Content starts
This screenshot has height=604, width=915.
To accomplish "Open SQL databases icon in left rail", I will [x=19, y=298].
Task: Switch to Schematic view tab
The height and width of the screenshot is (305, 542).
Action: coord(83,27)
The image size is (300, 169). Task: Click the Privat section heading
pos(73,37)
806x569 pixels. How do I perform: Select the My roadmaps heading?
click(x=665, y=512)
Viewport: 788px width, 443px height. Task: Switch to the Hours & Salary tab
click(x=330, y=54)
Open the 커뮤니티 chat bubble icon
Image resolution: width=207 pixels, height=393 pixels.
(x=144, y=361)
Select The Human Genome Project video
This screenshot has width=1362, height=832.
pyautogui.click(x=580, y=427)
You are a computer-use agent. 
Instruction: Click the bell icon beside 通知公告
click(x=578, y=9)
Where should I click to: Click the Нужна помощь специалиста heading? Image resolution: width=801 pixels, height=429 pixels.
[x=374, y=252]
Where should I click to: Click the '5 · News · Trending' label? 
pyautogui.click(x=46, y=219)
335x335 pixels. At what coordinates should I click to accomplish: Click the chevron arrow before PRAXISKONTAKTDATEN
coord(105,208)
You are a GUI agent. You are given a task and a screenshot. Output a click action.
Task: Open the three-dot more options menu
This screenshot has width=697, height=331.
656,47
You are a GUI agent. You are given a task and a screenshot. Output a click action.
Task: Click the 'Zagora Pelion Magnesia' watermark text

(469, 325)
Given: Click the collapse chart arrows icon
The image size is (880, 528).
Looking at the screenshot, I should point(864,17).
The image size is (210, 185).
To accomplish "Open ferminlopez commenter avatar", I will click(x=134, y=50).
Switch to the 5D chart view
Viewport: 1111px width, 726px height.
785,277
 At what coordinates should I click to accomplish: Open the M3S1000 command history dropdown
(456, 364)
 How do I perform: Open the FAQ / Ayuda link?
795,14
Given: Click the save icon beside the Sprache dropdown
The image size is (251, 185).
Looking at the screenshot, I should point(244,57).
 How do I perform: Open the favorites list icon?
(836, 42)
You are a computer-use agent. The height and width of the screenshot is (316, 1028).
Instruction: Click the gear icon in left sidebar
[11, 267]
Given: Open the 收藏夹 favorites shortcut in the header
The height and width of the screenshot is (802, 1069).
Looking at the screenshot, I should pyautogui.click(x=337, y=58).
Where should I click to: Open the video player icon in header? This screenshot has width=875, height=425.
Content ends
### Exercise requirements:
Transcribe the records above exactly.

### Task response:
This screenshot has height=604, width=915.
To accomplish "Open SQL databases icon in left rail", I will [x=19, y=298].
Task: Switch to Schematic view tab
The height and width of the screenshot is (305, 542).
Action: coord(83,27)
The image size is (300, 169). Task: Click the Privat section heading
pos(73,37)
806x569 pixels. How do I perform: Select the My roadmaps heading?
click(x=665, y=512)
Viewport: 788px width, 443px height. Task: Switch to the Hours & Salary tab
click(x=330, y=54)
Open the 커뮤니티 chat bubble icon
Image resolution: width=207 pixels, height=393 pixels.
(x=144, y=361)
Select The Human Genome Project video
This screenshot has width=1362, height=832.
pyautogui.click(x=580, y=427)
You are a computer-use agent. 
Instruction: Click the bell icon beside 通知公告
click(x=578, y=9)
Where should I click to: Click the Нужна помощь специалиста heading? Image resolution: width=801 pixels, height=429 pixels.
[x=374, y=252]
Where should I click to: Click the '5 · News · Trending' label? 
pyautogui.click(x=46, y=219)
335x335 pixels. At what coordinates should I click to accomplish: Click the chevron arrow before PRAXISKONTAKTDATEN
coord(105,208)
You are a GUI agent. You are given a task and a screenshot. Output a click action.
Task: Open the three-dot more options menu
This screenshot has width=697, height=331.
656,47
You are a GUI agent. You are given a task and a screenshot. Output a click action.
Task: Click the 'Zagora Pelion Magnesia' watermark text

(469, 325)
Given: Click the collapse chart arrows icon
The image size is (880, 528).
Looking at the screenshot, I should point(864,17).
The image size is (210, 185).
To accomplish "Open ferminlopez commenter avatar", I will click(x=134, y=50).
Switch to the 5D chart view
Viewport: 1111px width, 726px height.
785,277
 At what coordinates should I click to accomplish: Open the M3S1000 command history dropdown
(456, 364)
 How do I perform: Open the FAQ / Ayuda link?
795,14
Given: Click the save icon beside the Sprache dropdown
The image size is (251, 185).
Looking at the screenshot, I should point(244,57).
 How do I perform: Open the favorites list icon?
(836, 42)
You are a computer-use agent. The height and width of the screenshot is (316, 1028).
Instruction: Click the gear icon in left sidebar
[11, 267]
Given: Open the 收藏夹 favorites shortcut in the header
The height and width of the screenshot is (802, 1069).
Looking at the screenshot, I should pyautogui.click(x=337, y=58).
Where should I click to: Open the video player icon in header? This screenshot has width=875, height=425.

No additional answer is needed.